L’assassin, c’est Louvel (24-25). Un cordonnier, fanatiquement républicain. Depuis la chute de Bonaparte, il rêve d’éteindre la race des Bourbons, dont il sait, comme tout le monde, que seul le duc de Berry peut la perpétuer.
Les médecins affluent. On en compte 11, dont le célèbre Dupuytren. Leurs moyens sont dérisoires – l’aorte est touchée – et leurs efforts ne parviennent pas même à réduire les souffrances du blessé.
Les plus hautes personnalités accourent aussi. La plupart viennent des trois bals masqués qui se donnaient dans Paris et n’ont pas pris le temps de se changer. Ils encombrent les couloirs du théâtre où ils donnent un étrange spectacle.
La famille royale est naturellement au complet : le père Charles d’Artois, le frère, duc d’Angoulême et son épouse Marie-Thérèse en larmes. Un peu plus tard arrive Louis XVIII (26).
L’agonie dura toute la nuit. Après s’être confessé, le duc de Berry fit signe à Marie-Caroline de se pencher vers lui et aux autres de s’écarter :
– Ma femme, je dois te l’avouer, j’ai eu deux enfants avant de t’avoir connue. Permets que je les voie.
Elle n’hésita pas :
– Qu’on les fasse venir ! J’en aurai soin comme de ma propre fille.
Il fallut plus d’une heure avant que les deux petites filles (27) – 11 et 12 ans – arrivent, apeurées, pour recevoir la bénédiction de leur père.
Ces deux petites, Charlotte et Louise, étaient les enfants d’Amy Brown, l’épouse anglaise de Charles ; celle-ci l’avait suivi en 1814 et vivait discrètement à Paris où il allait la visiter presque chaque jour. Le roi Louis XVIII promit au mourant qu’il donnerait aux fillettes les noms de comtesse de Vierzon et comtesse d’Issoudun. Marie-Caroline devint une amie d’Amy et on peut dire que les fillettes eurent deux mères, la duchesse de Berry se chargeant même de leur faire faire de beaux mariages (Charrette et La Rochejaquelein).
À 5 heures du matin, Marie-Caroline se retira dans une pièce voisine, cédant aux instances du moribond qui, à ce moment, révéla publiquement son état : « Eloignez Caroline, elle est grosse ». Mais, après quelques instants, entendant le bruit du dernier râle et celui des sanglots libérés, elle se précipita en hurlant dans la pièce, se jeta sur le corps sans vie (28), puis aux pieds du roi qu’elle supplia :
– Sire, je veux retourner dans mon pays avec mon enfant.
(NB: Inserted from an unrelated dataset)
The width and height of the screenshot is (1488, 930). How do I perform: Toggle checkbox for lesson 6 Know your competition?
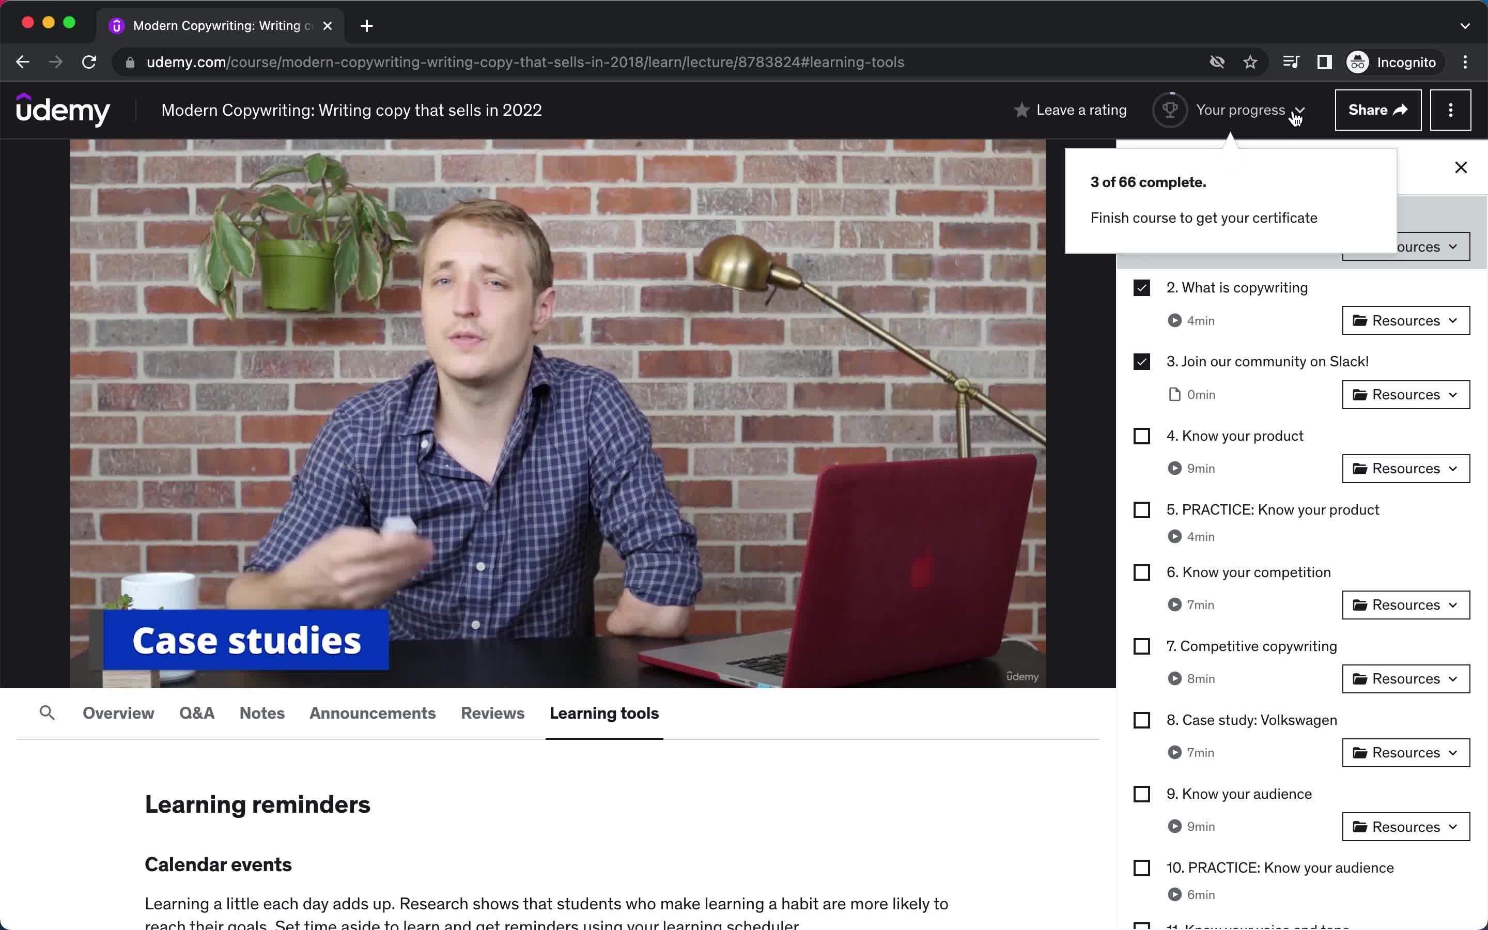click(x=1141, y=572)
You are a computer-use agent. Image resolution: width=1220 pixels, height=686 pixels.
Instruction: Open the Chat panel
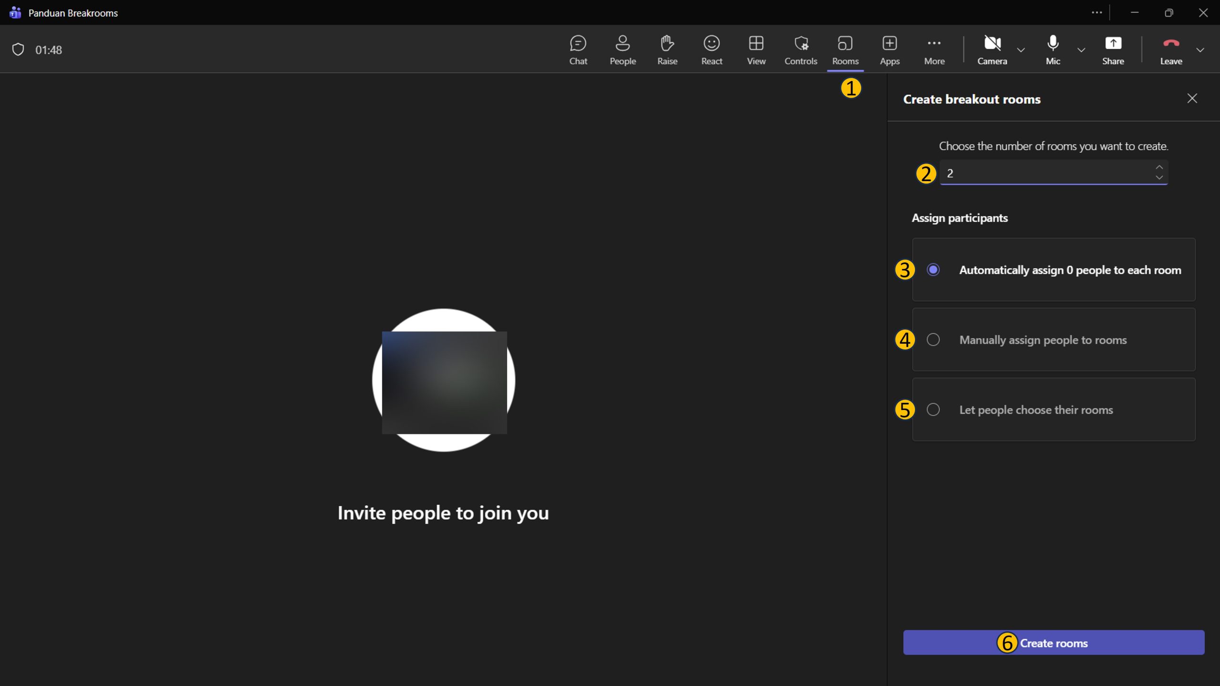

Accordez-moi cette grâce, je ne peux plus vivre ici !
A quoi le roi répondit royalement :
– La douleur vous égare.
Et il ordonna qu’on la reconduise à l’Elysée. Il fallut plusieurs hommes pour la forcer à quitter l’opéra et à monter dans sa voiture en compagnie de la duchesse d’Angoulême.
Au jour de cette terrible épreuve, elle n’avait encore que 21 ans et 3 mois. (À suivre, demain) ■
© JSF Peut être repris à condition de citer la source
J’avais lu avec grand plaisir l’histoire de Zarafa, la girafe de Charles X. Derrière la « petite histoire » se profilait la grande et c’était passionnant.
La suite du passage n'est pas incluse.